Au cours des dernières semaines, L’Étoile du Nord a parlé avec plusieurs travailleurs au sujet de leurs expériences au sein de la section locale 832 des TUAC, qui représente les employés de Safeway partout au Manitoba. Parmi eux se trouvaient trois délégués syndicaux actuels ou anciens.
Tara dit qu’elle est devenue déléguée syndicale parce qu’elle voulait aider les gens. Elle se dit fière que ses collègues se sentent à l’aise avec elle, parce qu’elle fait l’effort d’être présente, d’écouter leurs problèmes et d’offrir des conseils. Lorsque l’occasion de devenir déléguée s’est présentée, elle a choisi de se lancer.

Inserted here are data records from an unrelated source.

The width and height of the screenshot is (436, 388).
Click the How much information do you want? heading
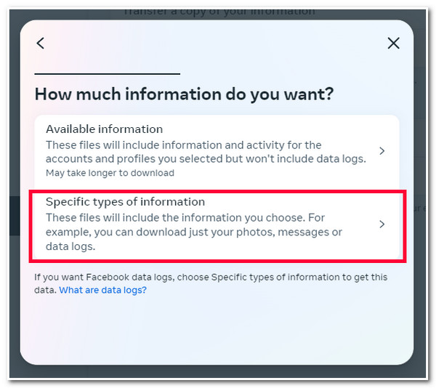[x=184, y=94]
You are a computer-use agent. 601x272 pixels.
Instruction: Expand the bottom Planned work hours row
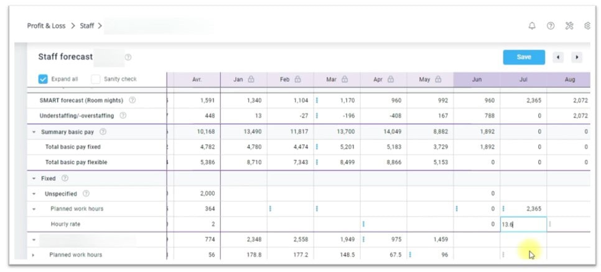point(34,255)
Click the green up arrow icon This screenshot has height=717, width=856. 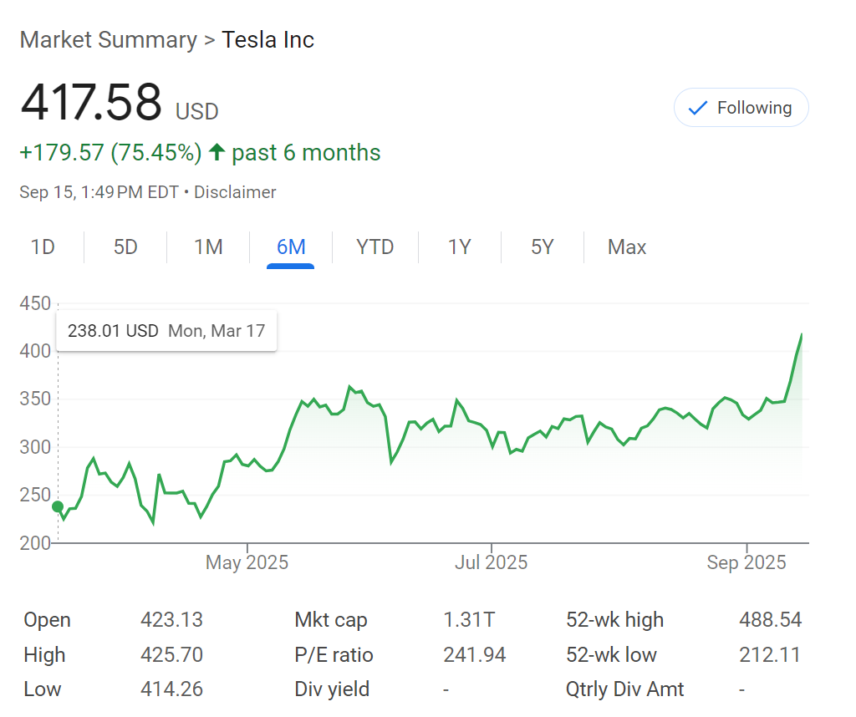(x=217, y=152)
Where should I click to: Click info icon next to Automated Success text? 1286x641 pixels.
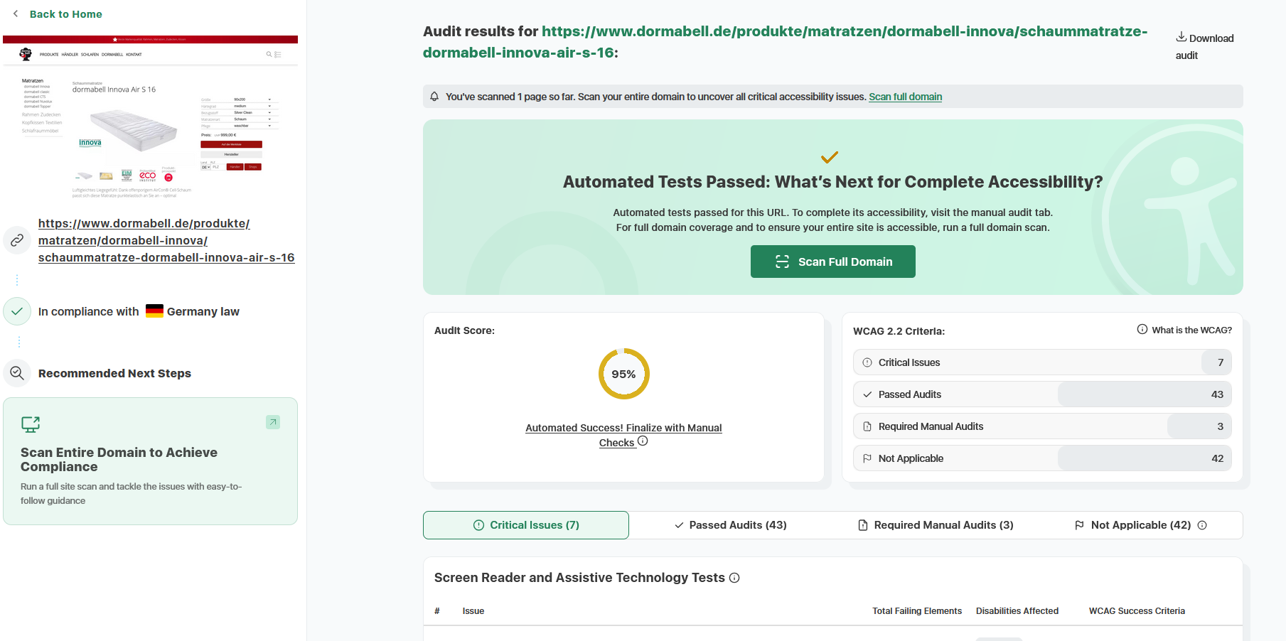pyautogui.click(x=643, y=441)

Francis, pour sa part, affirme que les travailleurs devraient « pouvoir se fier au fait qu’il y a quelqu’un vers qui ils peuvent se tourner pour obtenir de l’aide », et que, pour cette raison, il veut contribuer à renforcer l’unité et la force des travailleurs au sein des TUAC. Son intérêt pour les droits des travailleurs a attiré l’attention de son représentant syndical, qui l’a encouragé à devenir délégué.
Enfin, Jordan voit les syndicats comme importants à la fois pour protéger les intérêts des travailleurs et pour lutter en faveur de changements sociaux plus larges. Après plus de dix ans chez Safeway, il a décidé de devenir délégué parce qu’il voyait que cette fonction pouvait lui permettre d’aider ses collègues. Pour lui, « c’est une expérience positive de pouvoir être là pour les gens ».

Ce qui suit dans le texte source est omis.